Automation can bring long term efficiencies but there’s a cost to these investments at a time when city and state budgets will be stretched to support economic recovery. The packaging industry has already identified effective strategies to increase collaboration between investors, packaging companies, and recyclers and recognizes that collaboration will be even more imperative moving forward.
Re-imagine and act.
As we look to the future of a post-pandemic world, we have an opportunity to take a pause from business-as-usual to assess and re-imagine where our structural weaknesses lay. To begin with, we need to start seeing packaging as a system and explore the impacts one shift in the value chain has on another. Doing so will help us pull together stakeholders from across the value chain to continue to create a shared vision of the packaging value chain of the future.
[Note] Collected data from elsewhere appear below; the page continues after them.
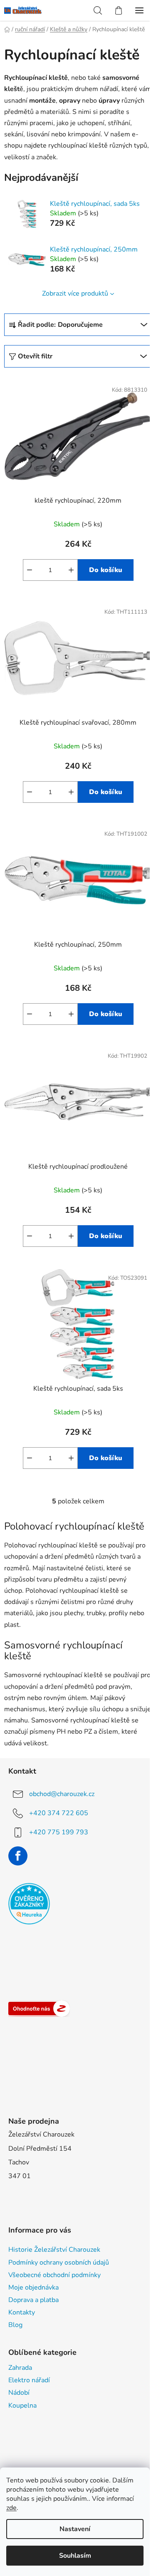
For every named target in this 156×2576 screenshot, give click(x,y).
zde (11, 2507)
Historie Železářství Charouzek (54, 2249)
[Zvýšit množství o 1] (71, 570)
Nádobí (19, 2392)
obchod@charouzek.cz (61, 1793)
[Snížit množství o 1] (29, 570)
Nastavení (74, 2529)
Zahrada (20, 2367)
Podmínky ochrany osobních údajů (58, 2262)
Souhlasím (75, 2555)
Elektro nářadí (29, 2380)
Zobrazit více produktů (75, 293)
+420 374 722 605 (58, 1812)
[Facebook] (17, 1855)
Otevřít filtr (35, 356)
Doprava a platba (33, 2300)
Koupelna (22, 2405)
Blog (15, 2324)
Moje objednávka (33, 2287)
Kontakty (21, 2312)
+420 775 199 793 (58, 1831)
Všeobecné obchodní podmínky (54, 2275)
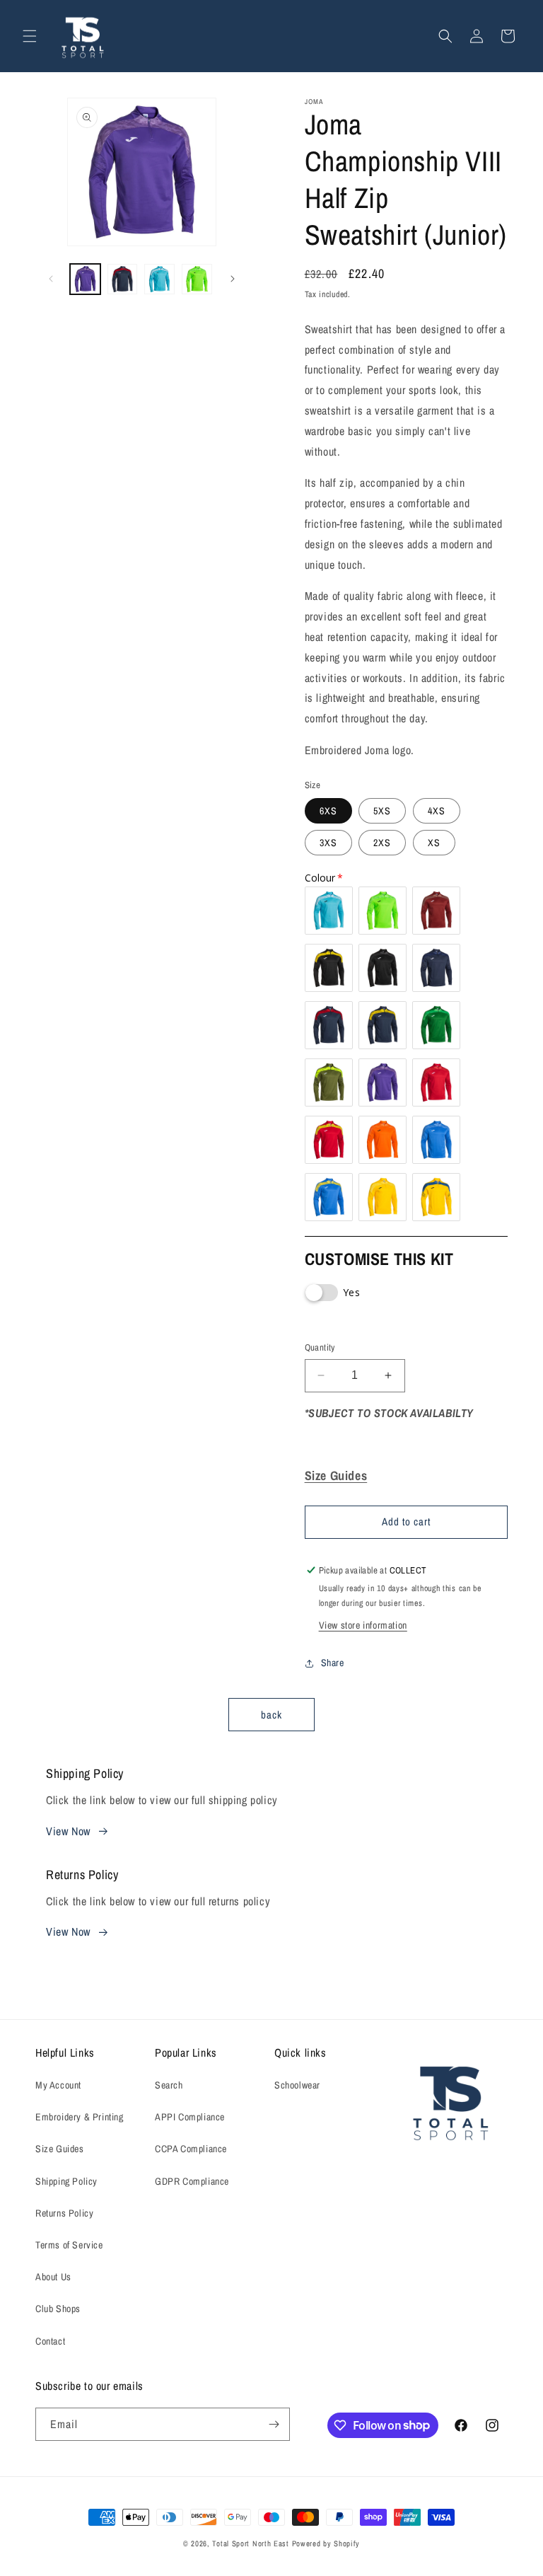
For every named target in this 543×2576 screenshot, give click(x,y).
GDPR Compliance (192, 2181)
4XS (436, 810)
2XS (382, 842)
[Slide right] (232, 278)
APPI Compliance (190, 2116)
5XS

The creation of unified strategy that recognizes the value of packaging but also emphasizes ways to address our weaknesses could create economic value, get displaced workers back to work, and strengthen our supply chains. It won’t be easy and it may not be cheap, but if we can align the packaging value chain around a strategy that is steeped in the principles of environmental and human health protection, we can find ways to drive increased efficiency for the mutual benefit of our society, environment, and economy.
Sustainable packaging is much more than just design. It requires systems thinking, uncovering, and addressing unintended consequences — and advance planning. Let’s continue the discussion to advance a circular economy and meet these changing consumer needs.